Passionné, esthète, caractérisé par un perfectionnisme et un engagement total : « Mon ambition est de créer les plus belles images du monde. Je suis capable d’investir personnellement un million d’euros pour que les plans soient parfaits. A terme, c’est ce qui restera et qui m’apportera de nouveaux clients ».
« Je ne suis pas un fan absolu des films à effets spéciaux. Je ne les regarde pas avec un œil d’expert, mais avec un œil de spectateur ordinaire. Mais je ne cherche pas à m’inspirer des autres films. Je vais davantage puiser mon inspiration dans la vie, la peinture, la nature… Regarder un arbre est toujours plus riche d’enseignements que de regarder un dessin d’arbre de quelqu’un d’autre, qui repose déjà sur une interprétation. »
Pierre Buffin est un vrai entrepreneur qui transfigure le 7e art par sa sensibilité, par sa force de travail pour se muer en initiateur de nouvelles perceptions, en dénicheur et en défricheur de constellations artistiques encore inexplorées et même insoupçonnées. Il nous livre des leçons inspirantes pour que chacun (et chacune) d’entre nous puisse être diriger non pas par l’égo, par l’appât du gain, par la facilité ou le confort mais plutôt être attirer et développer cette appétence pour ce qu’on aime vraiment ; c’est à dire : créer, produire, grandir, s’épanouir, se perfectionner, émouvoir, inspirer et sublimer.
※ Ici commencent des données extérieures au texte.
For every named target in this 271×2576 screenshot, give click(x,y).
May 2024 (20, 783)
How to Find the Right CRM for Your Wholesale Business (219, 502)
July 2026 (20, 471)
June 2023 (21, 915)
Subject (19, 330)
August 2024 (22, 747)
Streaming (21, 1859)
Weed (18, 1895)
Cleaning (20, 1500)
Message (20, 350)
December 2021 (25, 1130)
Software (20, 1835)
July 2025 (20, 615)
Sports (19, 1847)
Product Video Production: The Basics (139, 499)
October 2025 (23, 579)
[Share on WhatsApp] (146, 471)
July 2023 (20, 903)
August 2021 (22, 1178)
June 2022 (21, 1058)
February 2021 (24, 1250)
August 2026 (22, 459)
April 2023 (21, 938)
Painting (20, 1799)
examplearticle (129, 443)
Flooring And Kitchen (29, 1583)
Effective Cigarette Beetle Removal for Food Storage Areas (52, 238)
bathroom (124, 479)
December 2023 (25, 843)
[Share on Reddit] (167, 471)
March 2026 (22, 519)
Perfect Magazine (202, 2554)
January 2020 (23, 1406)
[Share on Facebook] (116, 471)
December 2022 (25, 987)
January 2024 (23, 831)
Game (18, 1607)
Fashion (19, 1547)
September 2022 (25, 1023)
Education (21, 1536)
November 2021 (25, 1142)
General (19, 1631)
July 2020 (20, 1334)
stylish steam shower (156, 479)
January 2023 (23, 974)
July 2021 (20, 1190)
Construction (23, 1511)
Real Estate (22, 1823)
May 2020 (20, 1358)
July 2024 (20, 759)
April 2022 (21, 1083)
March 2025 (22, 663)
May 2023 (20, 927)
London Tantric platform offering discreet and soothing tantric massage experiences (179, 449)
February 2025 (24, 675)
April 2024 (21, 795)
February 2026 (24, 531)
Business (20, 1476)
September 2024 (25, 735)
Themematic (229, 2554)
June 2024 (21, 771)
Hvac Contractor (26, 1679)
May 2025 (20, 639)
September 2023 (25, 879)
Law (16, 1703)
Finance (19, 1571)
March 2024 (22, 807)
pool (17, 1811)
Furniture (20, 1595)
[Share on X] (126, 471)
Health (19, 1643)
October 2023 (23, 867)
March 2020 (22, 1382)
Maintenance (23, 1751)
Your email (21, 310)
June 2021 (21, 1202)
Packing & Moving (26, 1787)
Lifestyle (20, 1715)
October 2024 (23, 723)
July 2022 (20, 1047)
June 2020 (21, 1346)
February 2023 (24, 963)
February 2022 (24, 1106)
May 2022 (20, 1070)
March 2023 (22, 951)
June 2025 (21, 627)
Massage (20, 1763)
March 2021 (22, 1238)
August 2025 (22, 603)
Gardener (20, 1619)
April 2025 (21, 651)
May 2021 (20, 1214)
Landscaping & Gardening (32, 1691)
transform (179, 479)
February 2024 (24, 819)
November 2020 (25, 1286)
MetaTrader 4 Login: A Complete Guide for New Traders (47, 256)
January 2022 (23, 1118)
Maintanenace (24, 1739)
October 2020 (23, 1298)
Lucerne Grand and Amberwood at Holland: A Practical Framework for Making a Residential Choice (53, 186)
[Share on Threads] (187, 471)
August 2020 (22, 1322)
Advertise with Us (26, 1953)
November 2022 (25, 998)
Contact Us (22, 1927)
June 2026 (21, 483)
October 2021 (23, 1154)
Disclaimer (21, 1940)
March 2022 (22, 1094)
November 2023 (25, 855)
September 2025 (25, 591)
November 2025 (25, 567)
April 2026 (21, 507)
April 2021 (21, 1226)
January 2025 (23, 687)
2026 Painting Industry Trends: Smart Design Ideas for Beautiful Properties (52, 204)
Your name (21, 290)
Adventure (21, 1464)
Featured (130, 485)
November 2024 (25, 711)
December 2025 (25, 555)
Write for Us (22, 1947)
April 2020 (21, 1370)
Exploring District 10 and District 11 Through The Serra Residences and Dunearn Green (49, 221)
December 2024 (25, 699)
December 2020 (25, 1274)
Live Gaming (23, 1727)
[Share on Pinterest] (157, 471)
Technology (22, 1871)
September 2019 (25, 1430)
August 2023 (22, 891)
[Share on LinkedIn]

Un Art qui a de la vie ne reproduit jamais le passé : il le continue. Accélération. Direction le Futur avec la tête dans les galaxies et les yeux vers l’infini.
MEJRI Bassem
Entrepreneur, Professeur en Ecole de Commerce et Editeur de Millionaire Next Door en français et de Votre Argent ou Votre Vie (de Vicki Robin) chez Frégate Editions.